FICO's quarterly survey of bank risk professionals indicate a credit gap that has hindered U.S. consumer spending is likely to continue well into 2011. Also, lenders are unlikely to meet the credit demands of small businesses in the near term.
The survey found 42% of respondents expect the amount of credit requested by consumers to increase over the next six months. However, only 31% of respondents expect the amount of new credit offered by lenders to increase. Furthermore, 39% of bankers surveyed expect approval criteria for consumer credit to become stricter, while only 13% expect approval criteria to loosen. The survey was conducted for FICO by the Professional Risk Managers’ International Association (PRMIA).
Results also indicate that credit will be tight for small businesses. Over 59% of those surveyed expect the amount of credit requested by small businesses to increase over the next six months. By contrast, less than 37% of respondents expect lenders to increase the amount of credit that is extended to small businesses.
“We continue to see a significant gap between expectations for credit demand and credit supply,” says Dr. Andrew Jennings, chief research officer at FICO and head of FICO Labs, which works with PRMIA on the quarterly survey. “Until lenders put the problems in their mortgage portfolios behind them and see sustained growth in private-sector employment, the credit gap is unlikely to close. In the near term, this could have a negative impact on spending during the holiday shopping season, which would be a big blow to an already-fragile economy.”
The survey found pessimism in other areas of the bank sector, most notably regarding bank stability. According to government figures, 141 U.S. banks failed from January 1 through November 5 of this year. That number exceeds the 140 failures that occurred in all of 2009, making 2010 one of the worst years in the country’s history for bank failures.
Unfortunately, the worst may not be over.
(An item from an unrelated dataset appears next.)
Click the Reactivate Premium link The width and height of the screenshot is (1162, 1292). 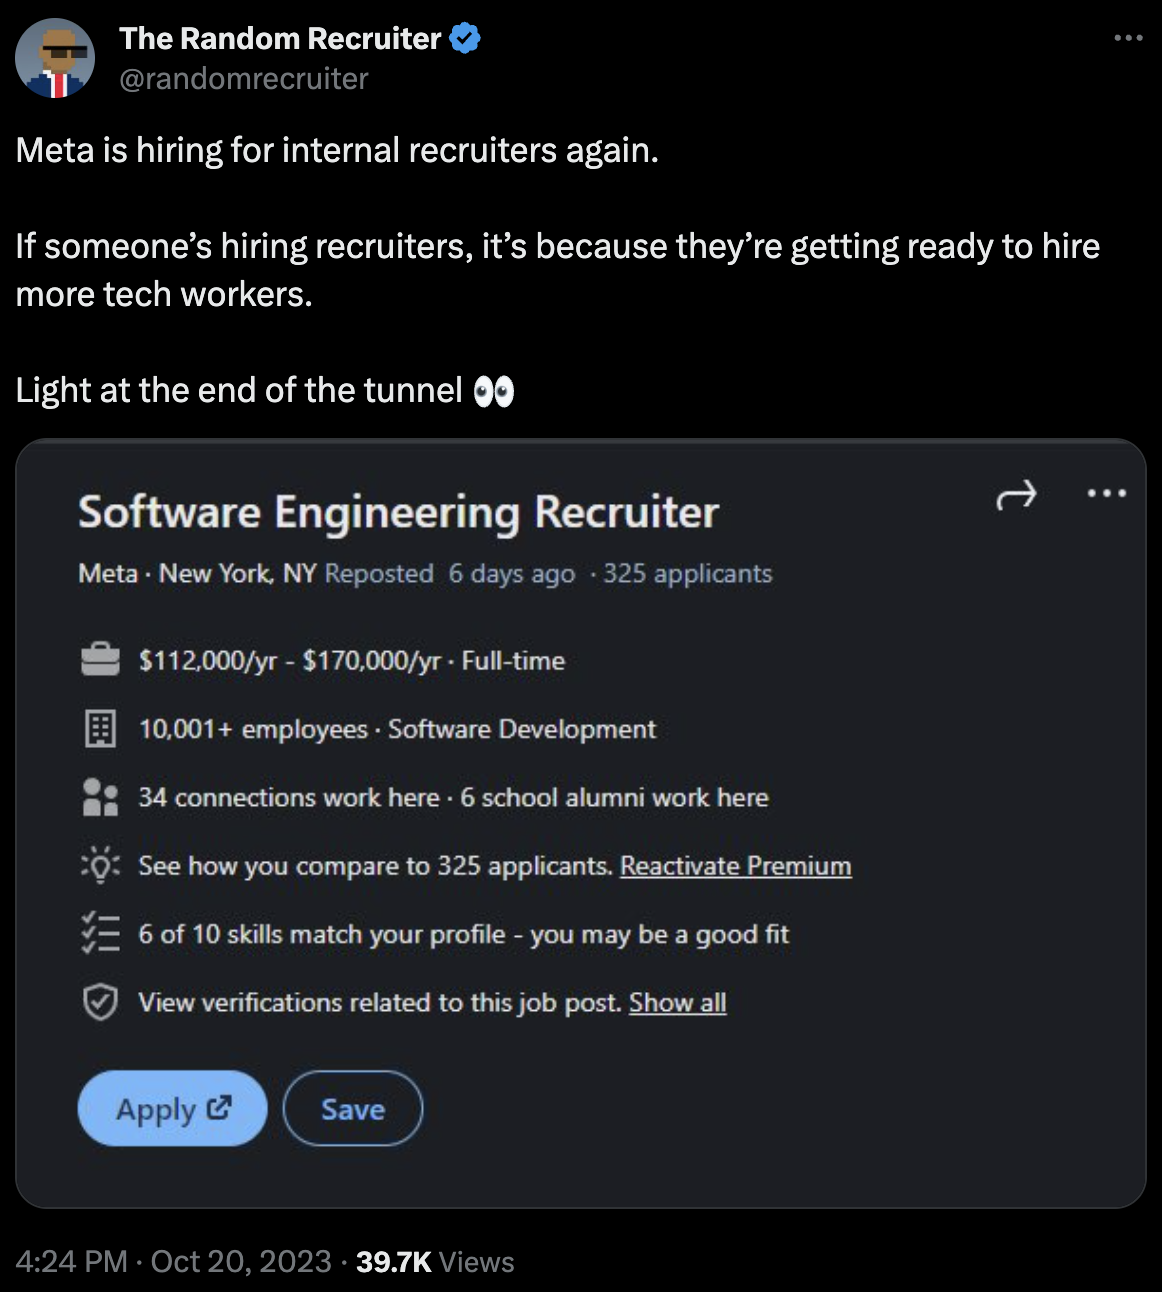pos(736,866)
Nearly 54% of survey respondents expect the number of banks on the FDIC’s Problem Bank List to grow in 2011, while only 20% expect the number of problem banks to decrease.
"This is undoubtedly bad news for taxpayers and bankers alike,” says Jennings. "However, one ray of hope is that the amount of assets managed by failed banks in 2010 is over $50 billion less than the amount of assets managed by banks that failed in 2009. This indicates that larger local and community banks may finally be stabilizing.”
When asked about expected delinquency rates for credit cards, residential mortgages and car loans, survey respondents had a slightly less pessimistic outlook this quarter than last quarter.
For example, while 38% of respondents expect delinquencies for credit cards to rise this quarter (compared to 19% who expect delinquencies to decline), 42% of respondents in the prior survey expected delinquencies to rise. Likewise, the percentage of respondents expecting an increase in mortgage delinquencies fell from 53% to 50%. The percentage of respondents expecting an increase in delinquencies on auto loans fell from 30% to 27%.
“The high level of expected delinquencies and continued unmet credit demand indicate that lenders are expecting a protracted economic recovery at best,” says Dr. Russell Walker of the Zell Center for Risk Research at Northwestern University’s Kellogg School of Management. “Improvement in the mortgage markets will be needed to change this outlook.”
The survey included responses from 230 risk managers at banks throughout the U.S. FICO and PRMIA extend a special thanks to The Zell Center for Risk Research for its assistance in analyzing the survey results.